Granted, there are ways to bend these rules. Often, a scientific research project has been produced by a whole team of people and the data can be analyzed and presented in many different ways. If the team members come from different disciplines, then they may be able to present their research from different disciplinary angles at various conferences. Also, there may be different products that come out of a single study--one paper might focus on methodology, another on a new use of a technology, while another analyzes the consistency of that study's results with similar studies. But in any case, it's widely recognized as wrong to submit the exact same paper to two similar conferences, just as it would be wrong to submit it to two journals.
In philosophy, though, our work builds and our views shift in a more organic way, and there may be a good reason to present the same work to two quite different audiences. It seems fully acceptable to give a paper at a local symposium and also at a national conference. Is it acceptable to submit the same paper or abstract to more than one conference simultaneously, without intending to make any changes? To submit to more than one division of the APA? To submit to a group session and to the main program at the APA, perhaps betting that one would be rejected or could be withdrawn? To submit to an APA session some work that has been accepted by a journal but is still forthcoming? To submit to an APA work that has already been published? Where is the line?
More than once, I've attended papers delivered at the PSA which I've also seen delivered in a similar or exact same form elsewhere. In some cases, I've already read the journal article. In one case, I had read the journal article 4 years before seeing the presentation.

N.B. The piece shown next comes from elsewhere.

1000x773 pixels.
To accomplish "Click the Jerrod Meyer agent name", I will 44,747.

Something like that might be acceptable if it extended or modified a prior published article, but in this case no changes had been made and the article's publication was not mentioned.

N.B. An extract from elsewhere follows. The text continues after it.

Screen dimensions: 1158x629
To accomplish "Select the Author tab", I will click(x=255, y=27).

Conference program committees should review papers anonymously (that is, without knowing who the authors are, their affiliations, or their status). Is it fair for them to look up paper titles to see if a paper has been published or presented elsewhere? Or doesn't that undermine anonymity since many people now post paper drafts online?
1 comment:
So I don't have anything systematic answers to your very good questions. But it seems to me clearly ok in philosophy (according to implicit social norms, anyhow) to present the same work in multiple venues over the course of a year, maybe two. But seeing exactly the same presentation in two subsequent presentations, unless maybe they are only a week or two apart, means that the author isn't paying attention to feedback or doesn't care, and isn't trying to develop the thing over time. That seems deeply not OK.